12.  RECENT ACCOUNTING PRONOUNCEMENTS

In December 1999, the Securities and Exchange Commission released Staff
Accounting Bulletin No. 101, "Revenue Recognition in Financial Statements" ("SAB
101"). This bulletin summarizes certain views of the staff of the Securities and
Exchange Commission on applying generally accepted accounting principles to
revenue recognition in financial statements. The staff of the Securities and
Exchange Commission believes that revenue is realized or realizable and earned
when all of the following criteria are met: persuasive evidence of an
arrangement exists; delivery has occurred or services have been rendered; the
seller's price to the buyer is fixed or determinable; and collectibility is
reasonably assured. In June 2000, the Staff issued Staff Accounting Bulletin No.
101B, "Second Amendment: Revenue Recognition in Financial Statements," ("SAB
101B").

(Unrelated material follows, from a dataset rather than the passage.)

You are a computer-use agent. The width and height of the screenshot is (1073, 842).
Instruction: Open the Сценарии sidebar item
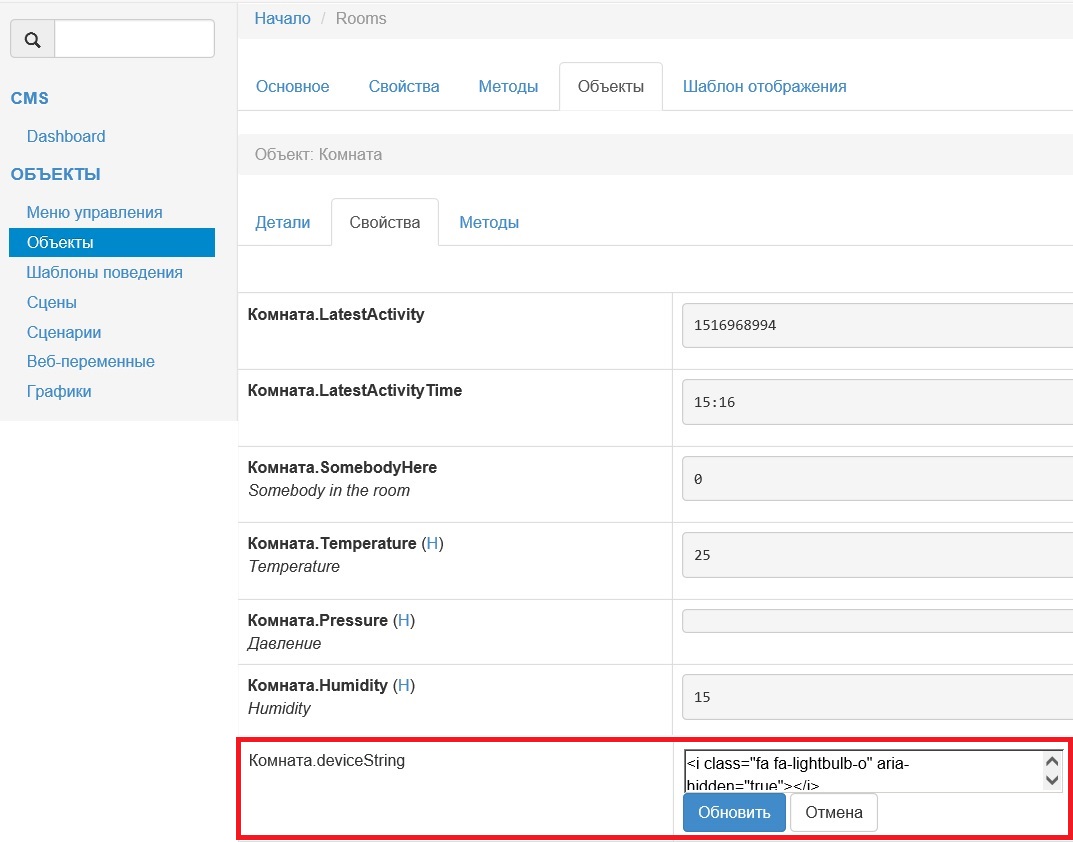(x=64, y=333)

SAB 101B delayed the implementation of SAB 101 until the fourth quarter
of the Company's fiscal year 2000. The adoption of SAB 101, as amended, did not
have a material impact on the Company's financial position, results of
operations or cash flows.

As of January 1, 2001, the Company adopted Statement of Financial Accounting
Standards No. 133, "Accounting for Derivative Instruments and Hedging
Activities" ("SFAS 133") which was issued in June 1998, and its amendments
Statements 137, Accounting for Derivative Instruments and Hedging Activities -
Deferral of the Effective Date of FASB Statement No. 133 and 138, Accounting for
Derivative Instruments and Certain Hedging Activities issued in June 1999 and
June 2000, respectively (collectively referred to as SFAS 133). The Statement
requires the Company to recognize all derivatives on the balance sheet at fair
value. Derivatives that are not hedges must be adjusted to fair value through
income. If the derivative is a hedge, depending on the nature of the hedge,
changes in fair value of derivatives will either be offset against the change in
fair value of the hedged assets, liabilities, or firm commitments through
earnings or recognized in other comprehensive income until the hedged item is
recognized in earnings. The ineffective portion of a derivative's change in fair
value will be immediately recognized in earnings. The adoption of SFAS 133 did
not have a material impact on the Company's financial position, results of
operations or cash flows.

In July 2001, the Financial Accounting Standards Board issued Statements of
Financial Accounting Standards No. 141, "Business Combinations", and No. 142,
"Goodwill and Other Intangible Assets", effective for fiscal years beginning
after December 15, 2001. Under the new rules, goodwill and intangible assets
deemed to have indefinite lives will no longer be amortized but will be subject
to annual impairment tests in accordance with the Statements. Other intangible
assets will continue to be amortized over their useful lives.  The Company
adopted Statement No. 141 effective July 1, 2001 and SFAS No. 142 as of January
1, 2002. The Company performed the transitional impairment test required under
SFAS No. 142 and has determined that no impairment of its goodwill exists. As
such, there was no impact on the adoption of SFAS No. 142 on the Company's
financial position, results of operations or cash flows.